Epiphany, what does this day celebrate? And why is a cake eaten on January 6th?

Published by Caroline J. · Photos by My B. · Published on 29 December 2021 at 17h30
After Christmas and New Year comes Epiphany. Celebrated every year on January 6th, this is the occasion to eat the famous Epiphany Cake. January 6th not being a public holiday, it is usually alright to start celebrating on the first Sunday of January, landing this year on January 2nd. But do you know why? Have you heard about the history and origins of Epiphany? Let us tell your more about it.

For many people, Epiphany is the day one eats the Epiphany Cake! But do you know exactly why and what is the story hiding behind January 6th?

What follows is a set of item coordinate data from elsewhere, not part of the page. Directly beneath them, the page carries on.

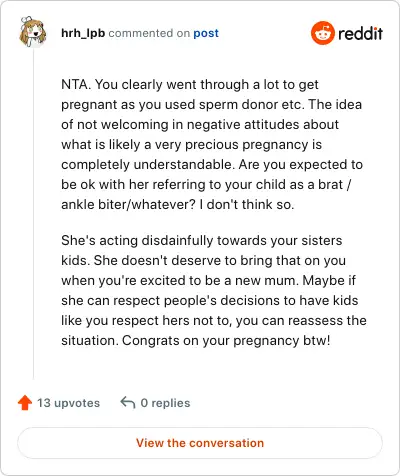Click the line "when you're excited to be a new mum"
Image resolution: width=400 pixels, height=476 pixels.
[x=208, y=280]
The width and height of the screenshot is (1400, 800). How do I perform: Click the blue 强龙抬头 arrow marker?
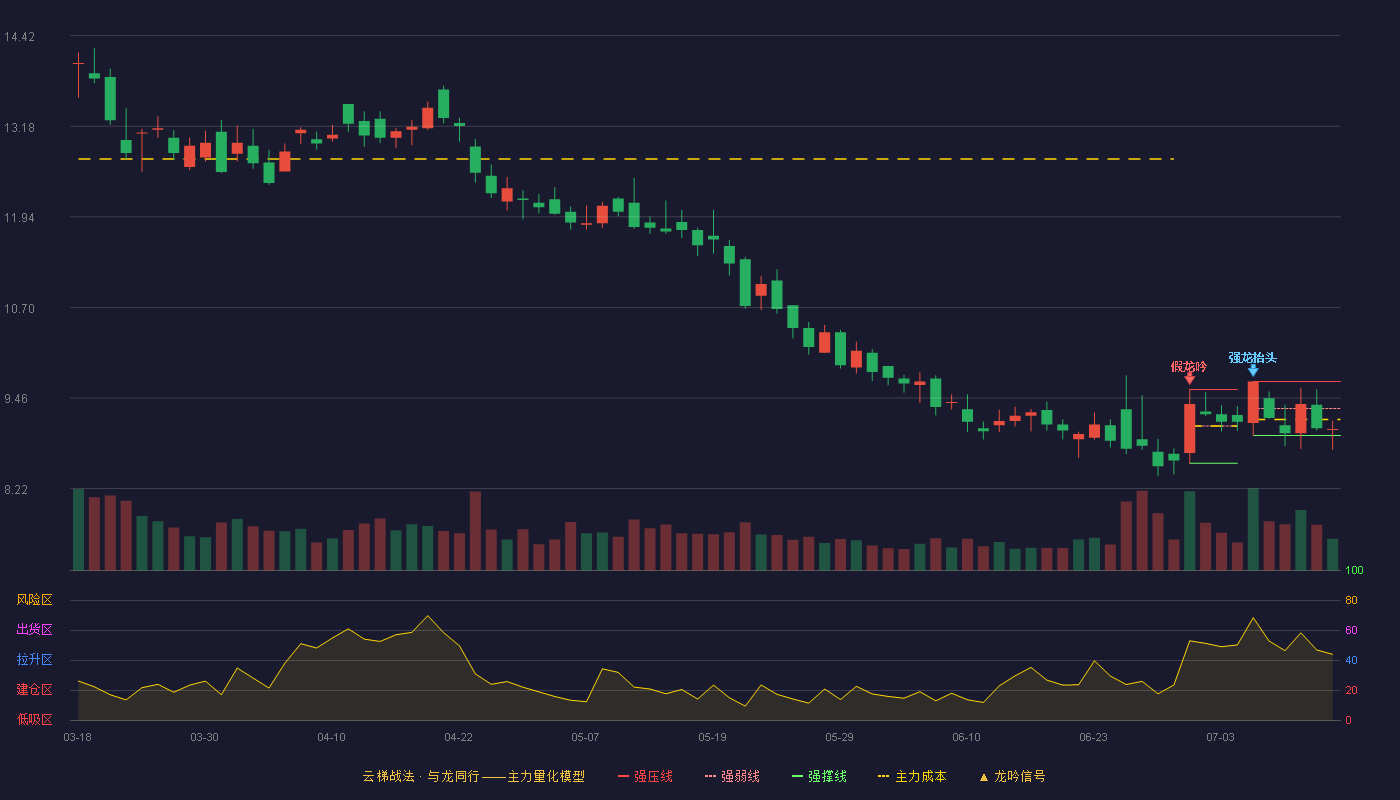coord(1253,370)
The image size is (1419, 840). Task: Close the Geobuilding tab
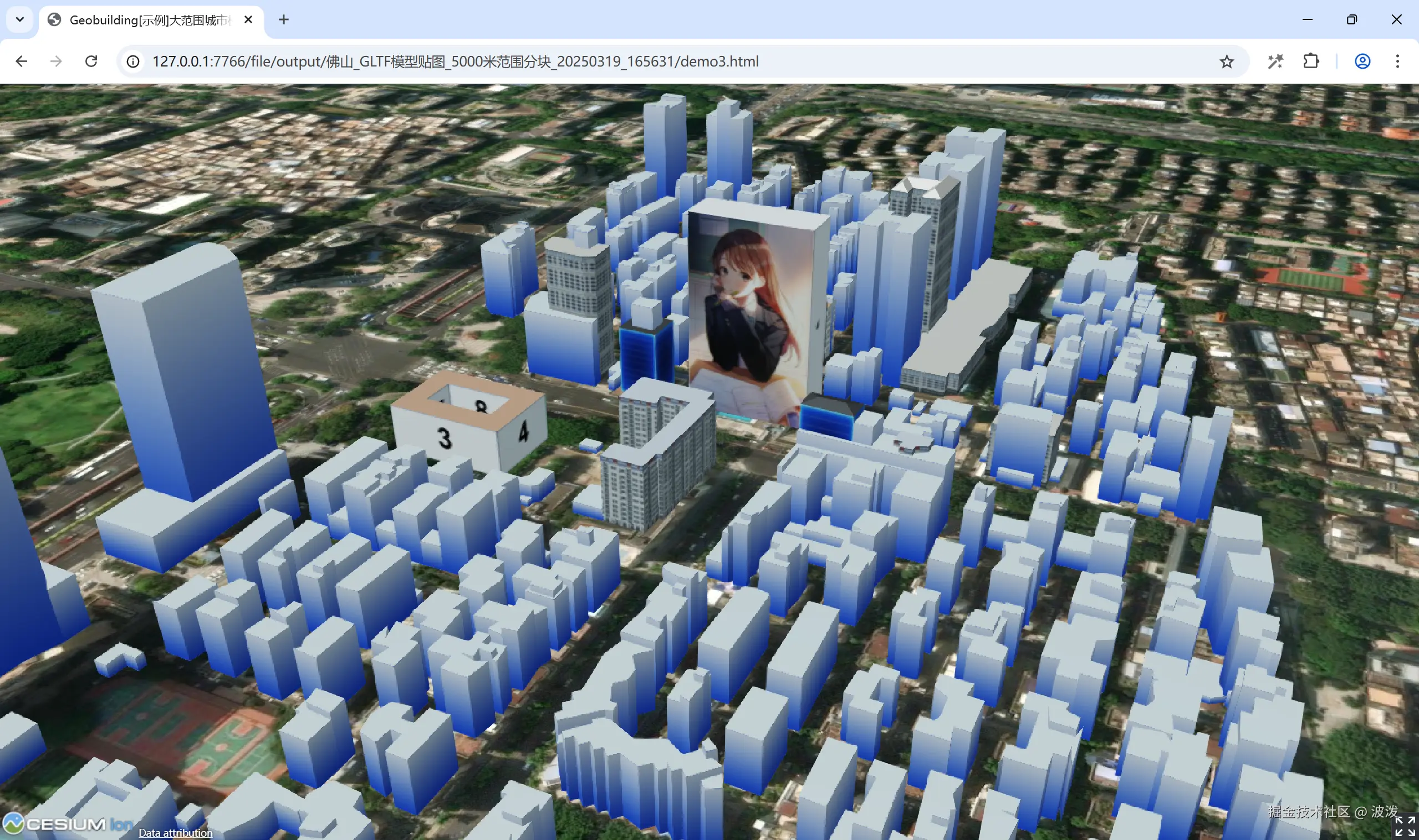tap(248, 20)
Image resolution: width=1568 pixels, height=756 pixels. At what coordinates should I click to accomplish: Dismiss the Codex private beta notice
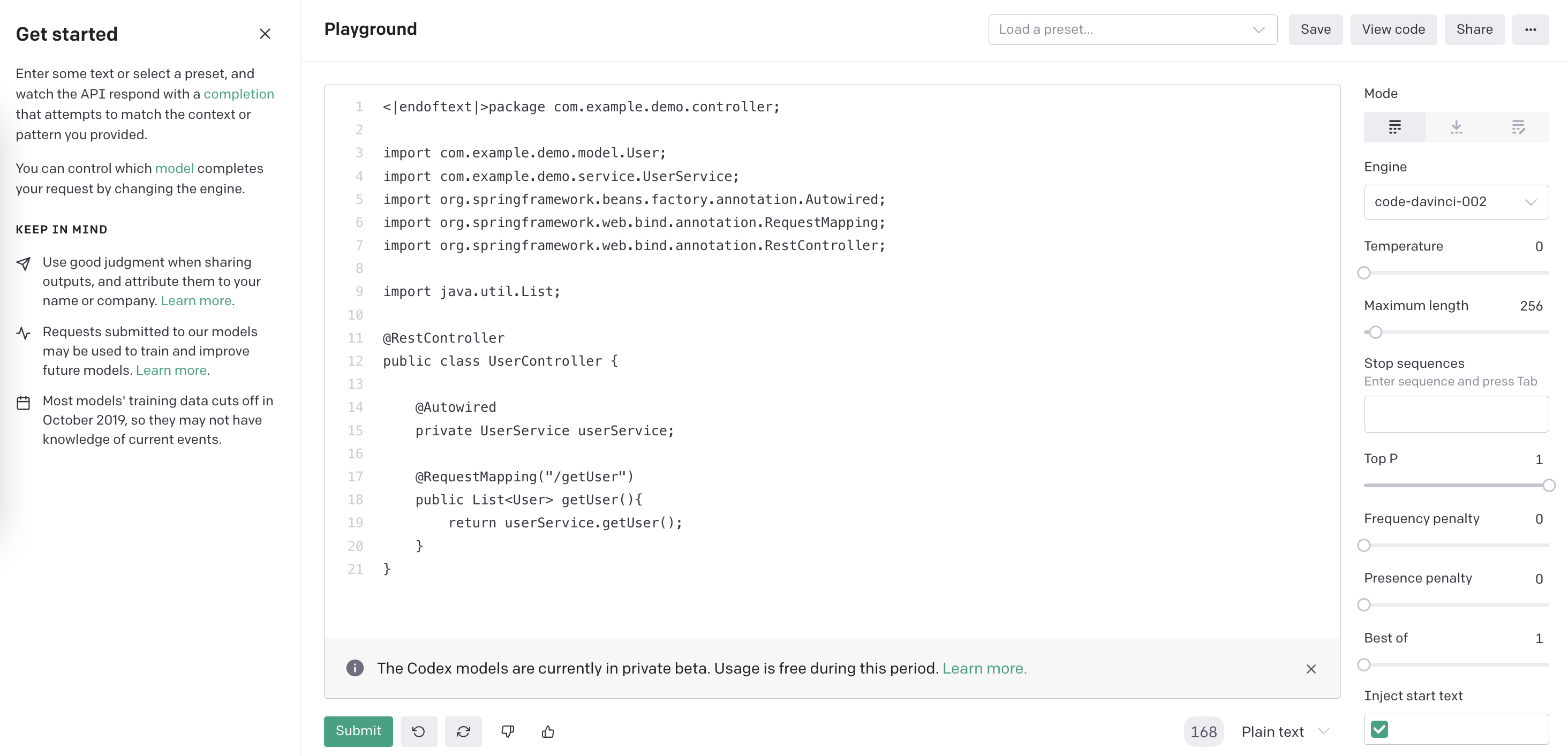pyautogui.click(x=1310, y=668)
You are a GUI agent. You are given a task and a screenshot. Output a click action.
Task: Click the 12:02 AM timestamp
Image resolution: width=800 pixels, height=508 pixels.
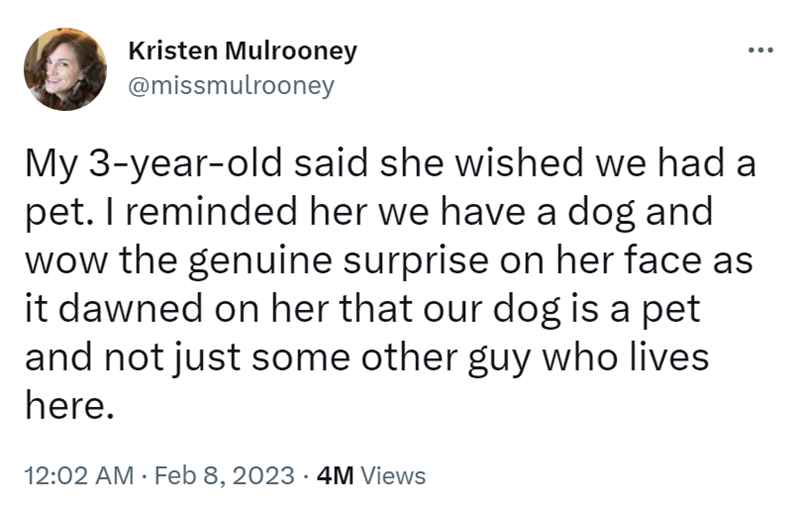(77, 476)
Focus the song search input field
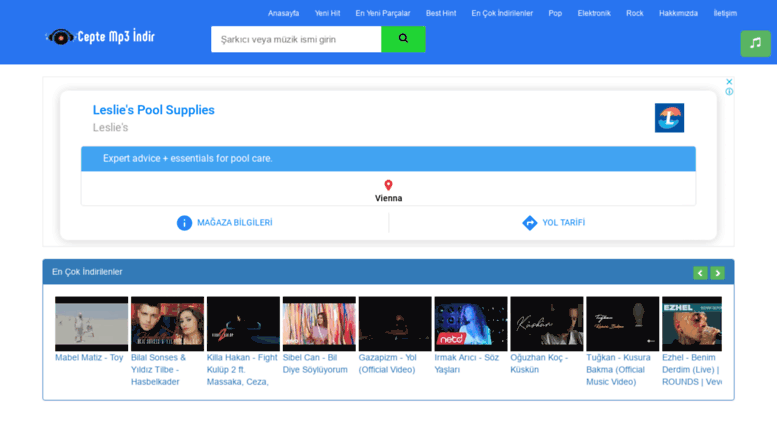 point(296,39)
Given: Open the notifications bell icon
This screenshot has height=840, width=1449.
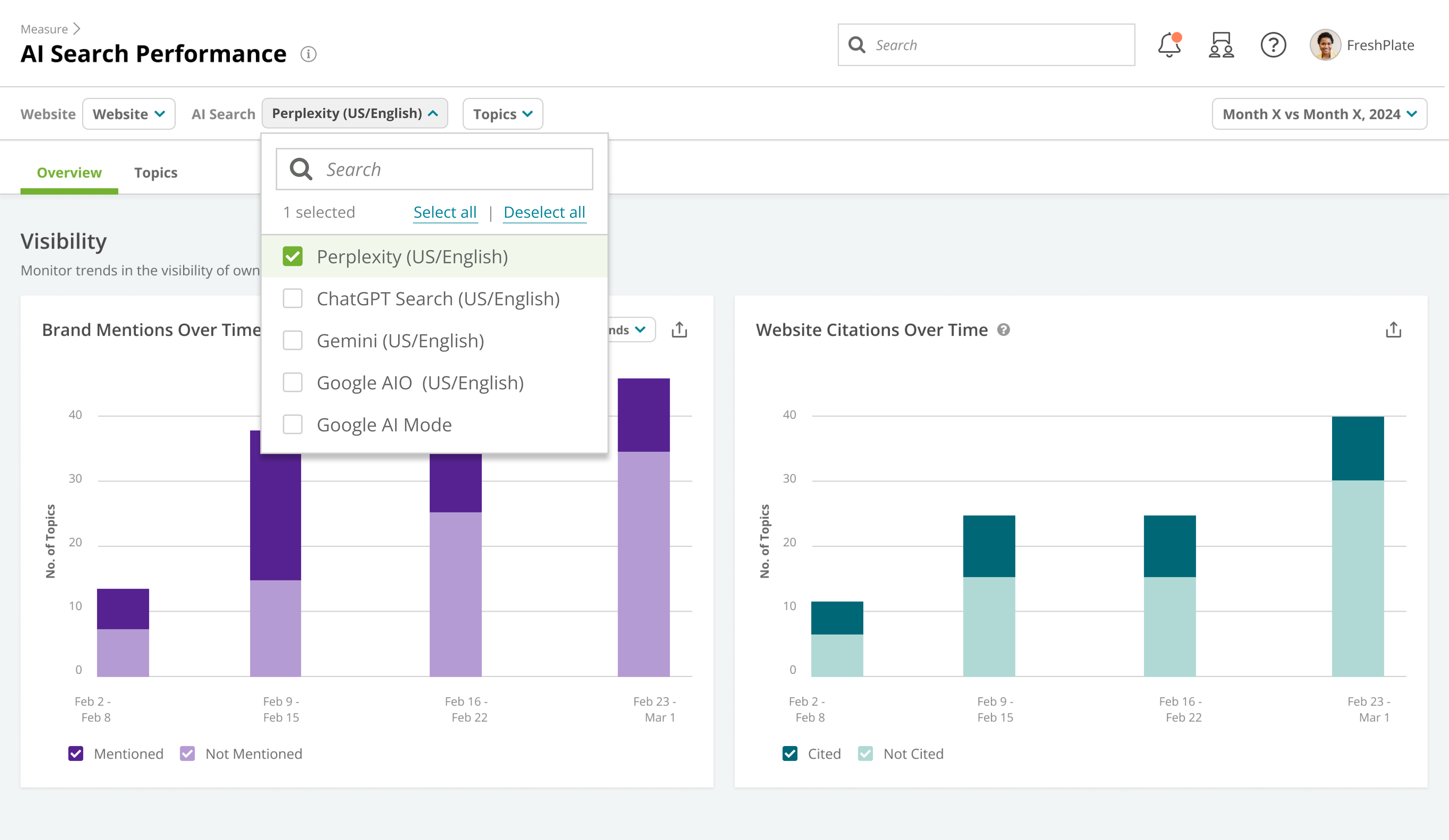Looking at the screenshot, I should tap(1169, 45).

You may have already guessed it, but the origin of Epiphany is religion-related. Epiphany – from Greek “epiphaneia” (“advent”, “arrival”) celebrates the arrival of the famous Three Kings (Melchior, Balthasar and Gaspar – or Casper) to the child Jesus. Instated in the Occident by the Church circa the 4th century, this Christian celebration used to shine a light on the Magi’s spiritual values as they gifted Jesus when he was born.

But then, why do we eat cake on January 6th, on Epiphany day? This tradition does not originate from religion, but is actually 100% pagan. In the Roman Antiquity, during the Saturnalia holiday, roles were inverted between masters and slaves. And to design the “Prince of Saturnalia”, Romans used a cake in which a bean was put. Over time, this tradition evolved and coincided with Epiphany.

The Epiphany cake changes with regions. For instance, in South of France, people usually eat a brioche crown filled with candied fruits.